Początki pracy były trudne...

2018-08-09 19:00:00(ost. akt: 2018-08-09 14:32:22)
Poświęcenie pomników - 8 sierpnia 2016

Poświęcenie pomników - 8 sierpnia 2016

WSPOMNIENIA\\\ Przypadająca wczoraj (8 sierpnia), sześćdziesiąta rocznica śmierci ks. Franciszka Jaworskiego, proboszcza nidzickiej parafii w latach 1948-1958, jest doskonałą okazją przypomnienia naszym czytelnikom tej postaci.
Ks. Franciszek Jaworski urodził się 20 grudnia 1888r. w Koziatynie koło Kijowa w rodzinie Jana i Pauliny z d. Zelewskiej. Szkołę powszechną ukończył w Białołówce, a gimnazjum w Niemirowie na Podolu.

Dwa lata studiował prawo i nauki społeczne w Lublinie. Święcenia kapłańskie otrzymał w Żytomierzu 10 kwietnia 1914r. Ks. Franciszek Jaworski jest zamieszczony w spisie kapelanów z okresu wojny polsko - bolszewickiej 1920 r.

Działalność duszpasterska podczas II wojny światowej

Ks. Franciszek Jaworski był wikariuszem w parafiach Pulemiec i Włodzimierz, następnie proboszczem w parafiach Drużkopol, Ołyka, Sielec i Swojczów na Wołyniu. Był dziekanem dekanatu włodzimierskiego i prokuratorem w seminarium duchownym w Łucku. Ks. Franciszek Jaworski był ostatnim proboszczem w Swojczowie na Wołyniu.

W lipcu 1943 r. szczęśliwie uniknął zagłady z rąk ukraińskich nacjonalistów, ewakuując się wcześniej do położonego niedaleko Włodzimierza Wołyńskiego. Po wymordowaniu praktycznie wszystkich mieszkańców Swojczowa przez ukraińskich nacjonalistów, został wysadzony w powietrze kościół. Podłożone ładunki wybuchowe dwukrotnie nie eksplodowały, ponieważ w świątyni był umieszczony łaskami słynący, obraz Matki Boskiej Swojczowskiej.

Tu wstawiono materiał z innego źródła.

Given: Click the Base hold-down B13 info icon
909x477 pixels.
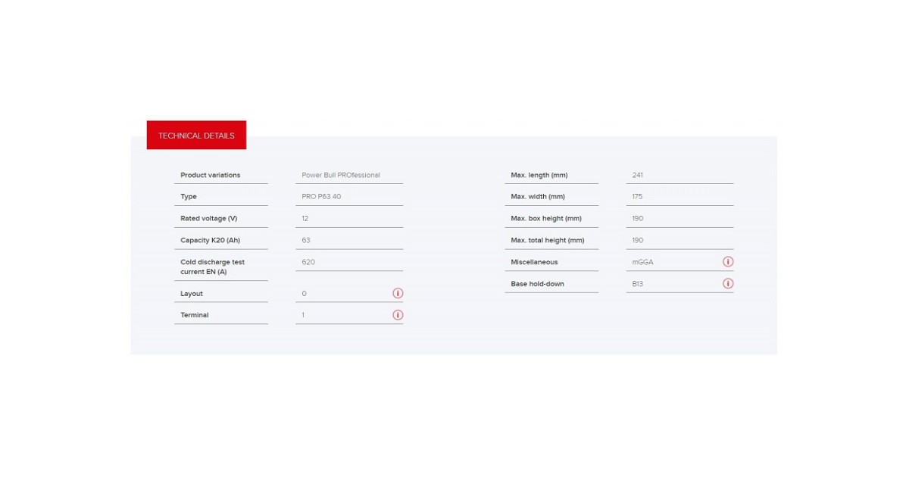Looking at the screenshot, I should (728, 284).
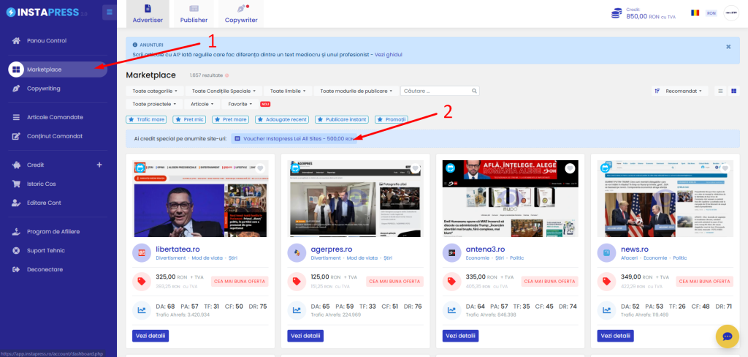
Task: Open the Recomandat sort dropdown
Action: coord(680,91)
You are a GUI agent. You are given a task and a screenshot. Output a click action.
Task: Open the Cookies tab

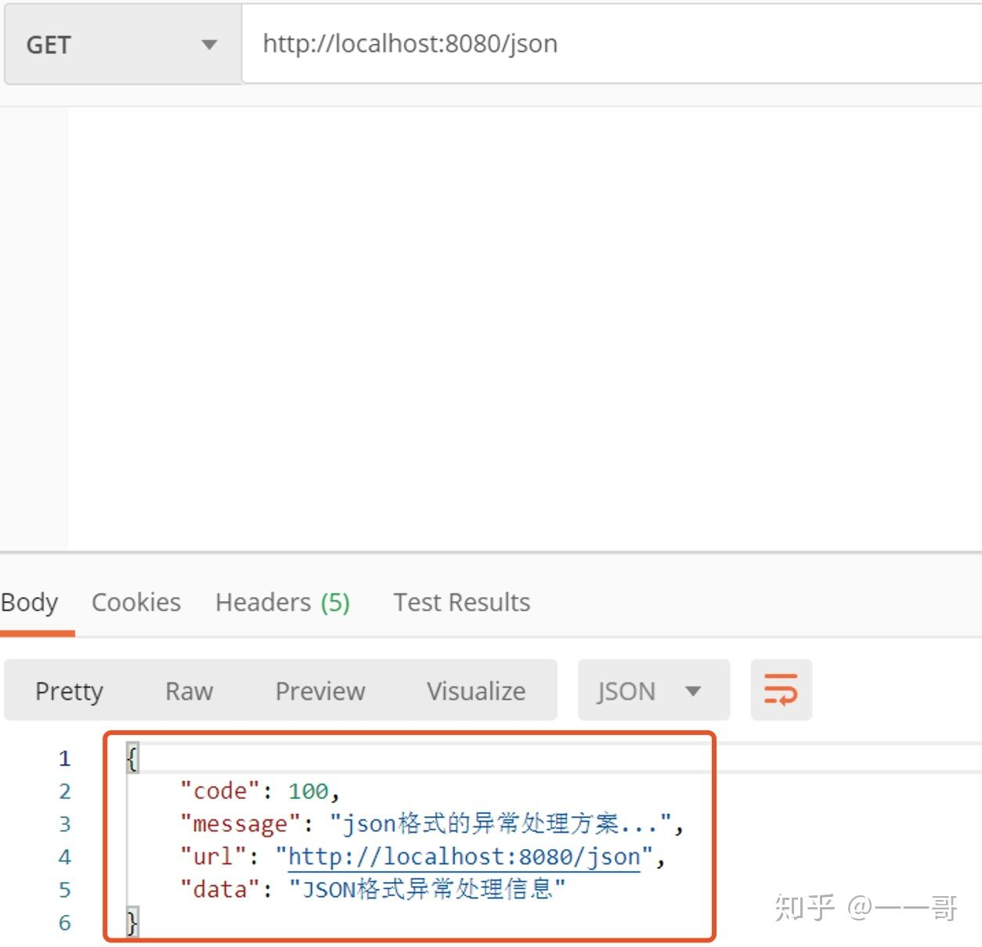click(136, 602)
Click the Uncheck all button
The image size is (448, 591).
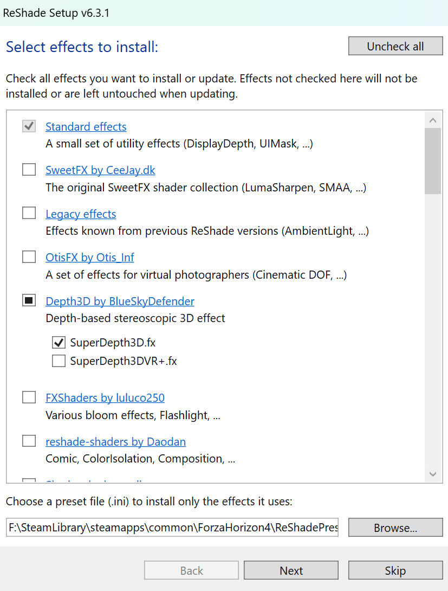tap(395, 46)
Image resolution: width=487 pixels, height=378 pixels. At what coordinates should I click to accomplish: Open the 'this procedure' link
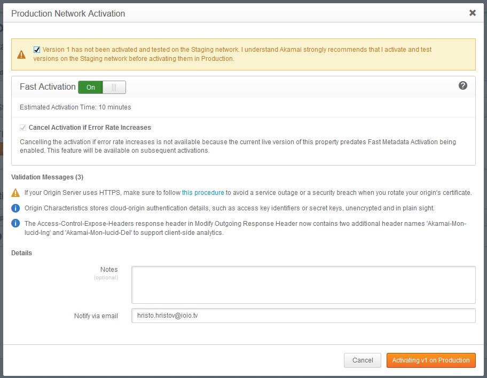[x=203, y=193]
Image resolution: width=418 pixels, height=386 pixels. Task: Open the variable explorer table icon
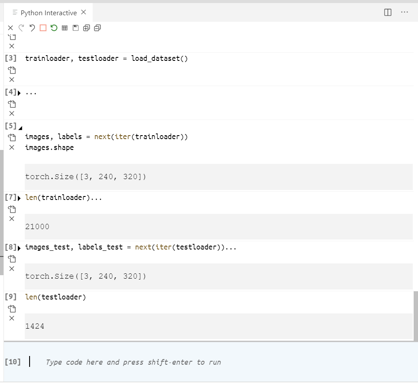point(65,28)

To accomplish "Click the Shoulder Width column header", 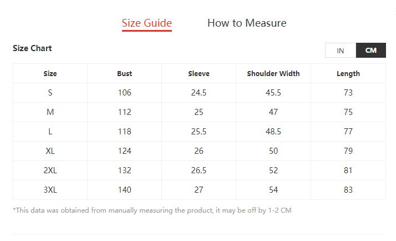I will click(273, 73).
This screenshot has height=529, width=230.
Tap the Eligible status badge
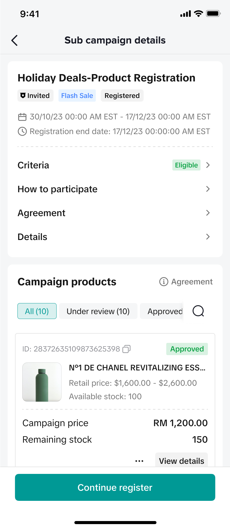click(186, 165)
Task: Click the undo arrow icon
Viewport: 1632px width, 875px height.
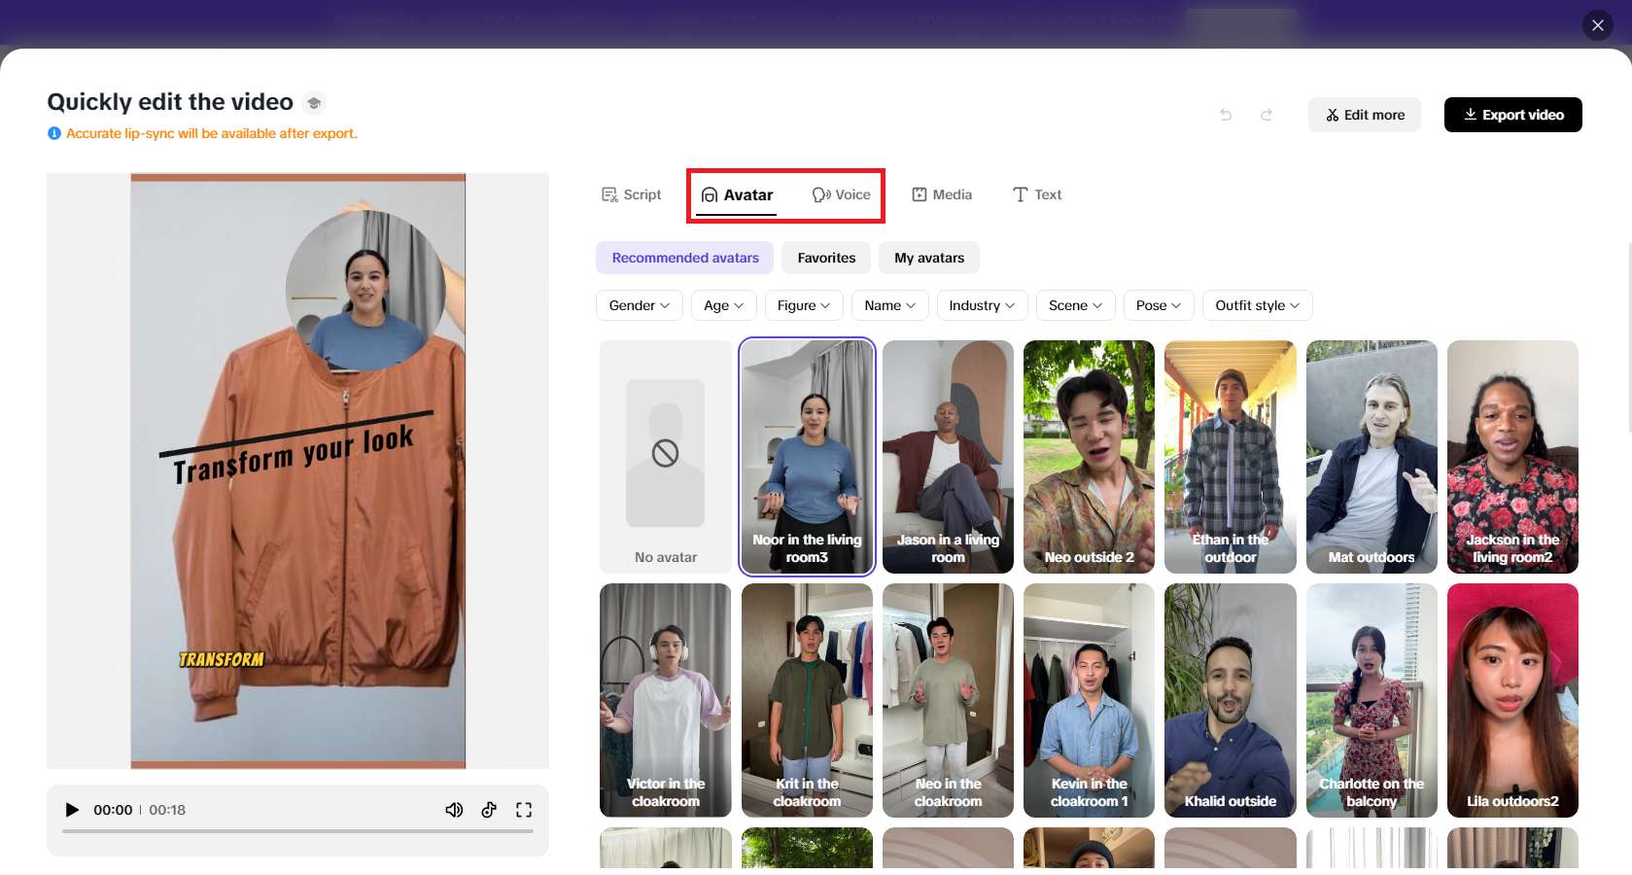Action: point(1226,115)
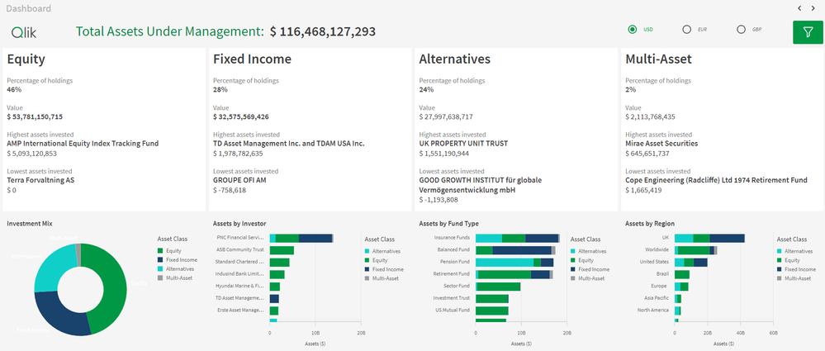Select the USD currency radio button
Image resolution: width=825 pixels, height=351 pixels.
click(x=633, y=30)
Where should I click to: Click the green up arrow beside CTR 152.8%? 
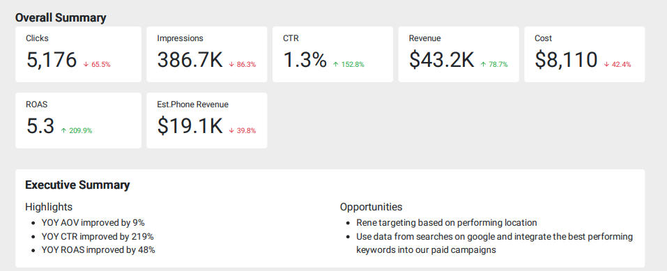point(336,65)
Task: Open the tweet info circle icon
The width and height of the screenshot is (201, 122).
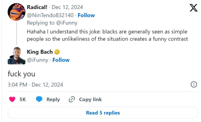Action: point(194,85)
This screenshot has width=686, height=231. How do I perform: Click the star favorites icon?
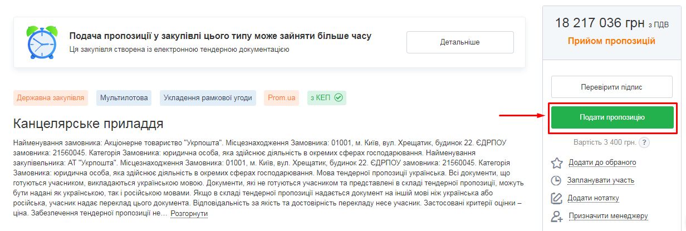click(556, 163)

Dopiero gdy przeniesiono Obraz do cerkwi, przy następnej próbie, ładunki eksplodowały dokonując całkowitego zniszczenia katolickiej świątyni. W połowie maja 1944 r. gdy front wojenny zaczął się zbliżać do Włodzimierza Wołyńskiego, był jednym z uczestników wyprawy do Swojczowa celem odzyskania obrazu MB Swojczowskiej.

Obraz udało się odzyskać, dzięki staraniom ks. Stanisława Kobyłeckiego i właśnie ks. Franciszka Jaworskiego, którzy wraz z kilkoma osobami świeckimi w obstawie przekupionych żandarmów niemieckich, mających za zadanie osłony przed bojówkami ukraińskimi całej grupy, zdołali odzyskać Obraz MB Swojczowskiej.

Potem został on przetransportowany do Świdra, a następnie do Otwocka. Obecnie znajduje się w kościele św. Wincentego a Paulo w Otwocku.

Po II wojnie światowej ks. Jaworski zatrzymał się w diecezji włocławskiej, gdzie pracował duszpastersko w parafii Zadzim w dekanacie Szadek.

Duszpasterstwo w Nidzicy

Ks. Franciszek Jaworski przybył do parafii nidzickiej 12 października 1948 r. i został na początku jej administratorem. Niebawem, 29 grudnia 1948 r. został mianowany dziekanem dekanatu nidzickiego. Niestety, początki pracy duszpasterskiej były bardzo trudne. W 1949 r. aresztowało go UB w Nidzicy za wygłoszone kazanie w Łynie, w którym mówił o zajściach lubelskich (Po aresztowaniu 2 grudnia 1948 r. przez UB ks. Stanisława Janusza, administratora parafii w Łynie, opiekę duszpasterską nad kościołem przez kilka miesięcy sprawował ks. F. Jaworski).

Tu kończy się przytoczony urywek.